> Exercise brief
Copy the following lines verbatim, covering all of the material.

>> start Task input

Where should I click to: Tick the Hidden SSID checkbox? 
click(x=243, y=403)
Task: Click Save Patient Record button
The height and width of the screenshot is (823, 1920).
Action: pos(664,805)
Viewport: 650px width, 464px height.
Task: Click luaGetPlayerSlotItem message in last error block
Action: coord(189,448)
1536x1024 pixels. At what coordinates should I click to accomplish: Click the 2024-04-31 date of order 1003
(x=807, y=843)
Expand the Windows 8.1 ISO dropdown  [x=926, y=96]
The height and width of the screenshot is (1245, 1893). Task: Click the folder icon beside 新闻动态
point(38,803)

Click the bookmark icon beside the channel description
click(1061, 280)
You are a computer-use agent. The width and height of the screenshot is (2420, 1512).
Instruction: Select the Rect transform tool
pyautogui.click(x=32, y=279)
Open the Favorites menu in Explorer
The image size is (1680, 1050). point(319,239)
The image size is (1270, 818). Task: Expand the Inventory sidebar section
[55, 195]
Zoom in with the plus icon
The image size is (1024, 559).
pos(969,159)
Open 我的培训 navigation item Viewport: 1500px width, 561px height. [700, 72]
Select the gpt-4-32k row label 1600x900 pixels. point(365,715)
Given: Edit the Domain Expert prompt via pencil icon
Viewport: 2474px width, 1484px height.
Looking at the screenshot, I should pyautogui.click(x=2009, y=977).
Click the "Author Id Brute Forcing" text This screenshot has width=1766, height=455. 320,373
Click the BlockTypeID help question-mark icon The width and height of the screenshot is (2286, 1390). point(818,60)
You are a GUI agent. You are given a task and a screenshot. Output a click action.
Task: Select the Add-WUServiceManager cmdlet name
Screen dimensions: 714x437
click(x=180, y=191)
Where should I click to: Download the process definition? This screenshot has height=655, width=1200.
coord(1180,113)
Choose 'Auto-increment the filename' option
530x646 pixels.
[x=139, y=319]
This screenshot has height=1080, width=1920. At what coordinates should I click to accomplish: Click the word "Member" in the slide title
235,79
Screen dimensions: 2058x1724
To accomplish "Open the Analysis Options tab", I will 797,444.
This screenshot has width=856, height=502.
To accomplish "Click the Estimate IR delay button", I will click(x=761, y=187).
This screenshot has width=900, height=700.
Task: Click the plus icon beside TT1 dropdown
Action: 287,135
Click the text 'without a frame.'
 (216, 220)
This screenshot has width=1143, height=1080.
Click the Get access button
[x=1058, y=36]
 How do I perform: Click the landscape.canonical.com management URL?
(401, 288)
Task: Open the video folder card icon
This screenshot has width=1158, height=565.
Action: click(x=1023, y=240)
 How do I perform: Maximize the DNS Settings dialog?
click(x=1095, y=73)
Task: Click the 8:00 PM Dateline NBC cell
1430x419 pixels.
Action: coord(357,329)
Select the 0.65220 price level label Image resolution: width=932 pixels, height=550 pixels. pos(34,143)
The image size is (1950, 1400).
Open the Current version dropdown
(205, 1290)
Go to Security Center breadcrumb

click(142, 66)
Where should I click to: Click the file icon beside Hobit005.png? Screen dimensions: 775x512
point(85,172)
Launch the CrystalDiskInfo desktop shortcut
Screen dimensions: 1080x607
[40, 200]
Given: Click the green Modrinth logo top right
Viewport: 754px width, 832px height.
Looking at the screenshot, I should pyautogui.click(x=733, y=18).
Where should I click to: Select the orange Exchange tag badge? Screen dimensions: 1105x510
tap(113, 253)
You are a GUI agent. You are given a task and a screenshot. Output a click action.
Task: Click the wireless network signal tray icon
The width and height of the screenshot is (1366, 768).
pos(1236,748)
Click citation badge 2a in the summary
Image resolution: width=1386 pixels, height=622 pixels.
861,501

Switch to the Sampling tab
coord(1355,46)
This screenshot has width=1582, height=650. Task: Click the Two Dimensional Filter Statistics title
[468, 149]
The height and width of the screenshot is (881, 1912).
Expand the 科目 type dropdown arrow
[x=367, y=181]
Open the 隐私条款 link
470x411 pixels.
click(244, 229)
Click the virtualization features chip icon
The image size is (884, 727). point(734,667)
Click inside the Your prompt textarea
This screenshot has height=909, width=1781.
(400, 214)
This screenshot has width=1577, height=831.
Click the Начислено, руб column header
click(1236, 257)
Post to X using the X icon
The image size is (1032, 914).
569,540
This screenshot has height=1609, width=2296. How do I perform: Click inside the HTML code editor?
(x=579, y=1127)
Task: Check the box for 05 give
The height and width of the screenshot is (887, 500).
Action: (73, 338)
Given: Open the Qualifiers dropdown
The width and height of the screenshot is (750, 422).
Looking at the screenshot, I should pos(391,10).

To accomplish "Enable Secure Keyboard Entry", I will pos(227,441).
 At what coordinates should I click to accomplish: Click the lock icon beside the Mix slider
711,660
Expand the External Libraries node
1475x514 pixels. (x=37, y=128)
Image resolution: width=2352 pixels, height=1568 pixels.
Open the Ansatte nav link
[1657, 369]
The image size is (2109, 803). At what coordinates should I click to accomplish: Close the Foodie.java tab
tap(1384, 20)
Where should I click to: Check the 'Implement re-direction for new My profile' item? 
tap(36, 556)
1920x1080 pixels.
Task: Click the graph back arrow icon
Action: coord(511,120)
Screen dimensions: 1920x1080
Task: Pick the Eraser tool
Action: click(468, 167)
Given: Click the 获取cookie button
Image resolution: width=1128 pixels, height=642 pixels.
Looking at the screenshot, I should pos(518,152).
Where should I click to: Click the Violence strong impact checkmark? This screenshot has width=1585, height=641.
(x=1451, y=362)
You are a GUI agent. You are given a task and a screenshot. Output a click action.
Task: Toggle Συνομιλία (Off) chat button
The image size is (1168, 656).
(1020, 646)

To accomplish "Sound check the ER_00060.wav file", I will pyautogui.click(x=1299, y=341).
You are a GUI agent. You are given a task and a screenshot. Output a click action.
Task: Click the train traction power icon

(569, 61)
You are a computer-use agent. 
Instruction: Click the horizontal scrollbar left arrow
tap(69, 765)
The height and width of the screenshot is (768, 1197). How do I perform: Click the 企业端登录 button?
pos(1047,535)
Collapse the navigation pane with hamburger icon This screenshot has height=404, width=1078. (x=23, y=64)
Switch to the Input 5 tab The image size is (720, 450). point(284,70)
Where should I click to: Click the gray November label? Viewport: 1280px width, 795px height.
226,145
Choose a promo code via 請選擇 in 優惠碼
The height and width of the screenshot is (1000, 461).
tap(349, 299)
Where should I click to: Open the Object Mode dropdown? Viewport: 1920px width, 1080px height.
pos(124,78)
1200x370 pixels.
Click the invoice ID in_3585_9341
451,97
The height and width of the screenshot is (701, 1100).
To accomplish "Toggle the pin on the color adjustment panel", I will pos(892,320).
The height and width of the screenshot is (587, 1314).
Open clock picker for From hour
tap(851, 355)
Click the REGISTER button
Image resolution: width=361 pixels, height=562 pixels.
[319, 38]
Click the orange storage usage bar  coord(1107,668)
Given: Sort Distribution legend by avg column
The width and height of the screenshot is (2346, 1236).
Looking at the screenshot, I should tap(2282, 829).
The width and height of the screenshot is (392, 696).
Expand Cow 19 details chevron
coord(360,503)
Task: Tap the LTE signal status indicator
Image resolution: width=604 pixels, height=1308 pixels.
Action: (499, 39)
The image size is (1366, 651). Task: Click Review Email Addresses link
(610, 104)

>> end Task input

> Final result
Where should I click to: Tick the Hidden SSID checkbox? 
click(x=243, y=403)
Task: Click Save Patient Record button
The height and width of the screenshot is (823, 1920).
Action: pos(664,805)
Viewport: 650px width, 464px height.
Task: Click luaGetPlayerSlotItem message in last error block
Action: coord(189,448)
1536x1024 pixels. At what coordinates should I click to accomplish: Click the 2024-04-31 date of order 1003
(x=807, y=843)
Expand the Windows 8.1 ISO dropdown  [x=926, y=96]
The height and width of the screenshot is (1245, 1893). Task: Click the folder icon beside 新闻动态
point(38,803)

Click the bookmark icon beside the channel description
click(1061, 280)
You are a computer-use agent. The width and height of the screenshot is (2420, 1512).
Instruction: Select the Rect transform tool
pyautogui.click(x=32, y=279)
Open the Favorites menu in Explorer
The image size is (1680, 1050). point(319,239)
The image size is (1270, 818). Task: Expand the Inventory sidebar section
[55, 195]
Zoom in with the plus icon
The image size is (1024, 559).
pos(969,159)
Open 我的培训 navigation item Viewport: 1500px width, 561px height. [700, 72]
Select the gpt-4-32k row label 1600x900 pixels. point(365,715)
Given: Edit the Domain Expert prompt via pencil icon
Viewport: 2474px width, 1484px height.
Looking at the screenshot, I should pyautogui.click(x=2009, y=977).
Click the "Author Id Brute Forcing" text This screenshot has width=1766, height=455. 320,373
Click the BlockTypeID help question-mark icon The width and height of the screenshot is (2286, 1390). point(818,60)
You are a GUI agent. You are given a task and a screenshot. Output a click action.
Task: Select the Add-WUServiceManager cmdlet name
Screen dimensions: 714x437
click(x=180, y=191)
Where should I click to: Download the process definition? This screenshot has height=655, width=1200.
coord(1180,113)
Choose 'Auto-increment the filename' option
530x646 pixels.
[x=139, y=319]
This screenshot has height=1080, width=1920. At what coordinates should I click to accomplish: Click the word "Member" in the slide title
235,79
Screen dimensions: 2058x1724
To accomplish "Open the Analysis Options tab", I will 797,444.
This screenshot has width=856, height=502.
To accomplish "Click the Estimate IR delay button", I will click(x=761, y=187).
This screenshot has width=900, height=700.
Task: Click the plus icon beside TT1 dropdown
Action: 287,135
Click the text 'without a frame.'
 (216, 220)
This screenshot has width=1143, height=1080.
Click the Get access button
[x=1058, y=36]
 How do I perform: Click the landscape.canonical.com management URL?
(401, 288)
Task: Open the video folder card icon
This screenshot has width=1158, height=565.
Action: click(x=1023, y=240)
 How do I perform: Maximize the DNS Settings dialog?
click(x=1095, y=73)
Task: Click the 8:00 PM Dateline NBC cell
1430x419 pixels.
Action: coord(357,329)
Select the 0.65220 price level label Image resolution: width=932 pixels, height=550 pixels. pos(34,143)
The image size is (1950, 1400).
Open the Current version dropdown
(205, 1290)
Go to Security Center breadcrumb

click(142, 66)
Where should I click to: Click the file icon beside Hobit005.png? Screen dimensions: 775x512
point(85,172)
Launch the CrystalDiskInfo desktop shortcut
Screen dimensions: 1080x607
[40, 200]
Given: Click the green Modrinth logo top right
Viewport: 754px width, 832px height.
Looking at the screenshot, I should pyautogui.click(x=733, y=18).
Where should I click to: Select the orange Exchange tag badge? Screen dimensions: 1105x510
tap(113, 253)
You are a GUI agent. You are given a task and a screenshot. Output a click action.
Task: Click the wireless network signal tray icon
The width and height of the screenshot is (1366, 768).
pos(1236,748)
Click citation badge 2a in the summary
Image resolution: width=1386 pixels, height=622 pixels.
861,501

Switch to the Sampling tab
coord(1355,46)
This screenshot has width=1582, height=650. Task: Click the Two Dimensional Filter Statistics title
[468, 149]
The height and width of the screenshot is (881, 1912).
Expand the 科目 type dropdown arrow
[x=367, y=181]
Open the 隐私条款 link
470x411 pixels.
click(244, 229)
Click the virtualization features chip icon
The image size is (884, 727). point(734,667)
Click inside the Your prompt textarea
This screenshot has height=909, width=1781.
(400, 214)
This screenshot has width=1577, height=831.
Click the Начислено, руб column header
click(1236, 257)
Post to X using the X icon
The image size is (1032, 914).
569,540
This screenshot has height=1609, width=2296. How do I perform: Click inside the HTML code editor?
(x=579, y=1127)
Task: Check the box for 05 give
The height and width of the screenshot is (887, 500).
Action: (73, 338)
Given: Open the Qualifiers dropdown
The width and height of the screenshot is (750, 422).
Looking at the screenshot, I should pos(391,10).

To accomplish "Enable Secure Keyboard Entry", I will pos(227,441).
 At what coordinates should I click to accomplish: Click the lock icon beside the Mix slider
711,660
Expand the External Libraries node
1475x514 pixels. (x=37, y=128)
Image resolution: width=2352 pixels, height=1568 pixels.
Open the Ansatte nav link
[1657, 369]
The image size is (2109, 803). At what coordinates should I click to accomplish: Close the Foodie.java tab
tap(1384, 20)
Where should I click to: Check the 'Implement re-direction for new My profile' item? 
tap(36, 556)
1920x1080 pixels.
Task: Click the graph back arrow icon
Action: coord(511,120)
Screen dimensions: 1920x1080
Task: Pick the Eraser tool
Action: click(468, 167)
Given: Click the 获取cookie button
Image resolution: width=1128 pixels, height=642 pixels.
Looking at the screenshot, I should pos(518,152).
Where should I click to: Click the Violence strong impact checkmark? This screenshot has width=1585, height=641.
(x=1451, y=362)
You are a GUI agent. You are given a task and a screenshot. Output a click action.
Task: Toggle Συνομιλία (Off) chat button
The image size is (1168, 656).
(1020, 646)

To accomplish "Sound check the ER_00060.wav file", I will pyautogui.click(x=1299, y=341).
You are a GUI agent. You are given a task and a screenshot. Output a click action.
Task: Click the train traction power icon

(569, 61)
You are a computer-use agent. 
Instruction: Click the horizontal scrollbar left arrow
tap(69, 765)
The height and width of the screenshot is (768, 1197). How do I perform: Click the 企业端登录 button?
pos(1047,535)
Collapse the navigation pane with hamburger icon This screenshot has height=404, width=1078. (x=23, y=64)
Switch to the Input 5 tab The image size is (720, 450). point(284,70)
Where should I click to: Click the gray November label? Viewport: 1280px width, 795px height.
226,145
Choose a promo code via 請選擇 in 優惠碼
The height and width of the screenshot is (1000, 461).
tap(349, 299)
Where should I click to: Open the Object Mode dropdown? Viewport: 1920px width, 1080px height.
pos(124,78)
1200x370 pixels.
Click the invoice ID in_3585_9341
451,97
The height and width of the screenshot is (701, 1100).
To accomplish "Toggle the pin on the color adjustment panel", I will pos(892,320).
The height and width of the screenshot is (587, 1314).
Open clock picker for From hour
tap(851, 355)
Click the REGISTER button
Image resolution: width=361 pixels, height=562 pixels.
[319, 38]
Click the orange storage usage bar  coord(1107,668)
Given: Sort Distribution legend by avg column
The width and height of the screenshot is (2346, 1236).
Looking at the screenshot, I should tap(2282, 829).
The width and height of the screenshot is (392, 696).
Expand Cow 19 details chevron
coord(360,503)
Task: Tap the LTE signal status indicator
Image resolution: width=604 pixels, height=1308 pixels.
Action: (499, 39)
The image size is (1366, 651). Task: Click Review Email Addresses link
(610, 104)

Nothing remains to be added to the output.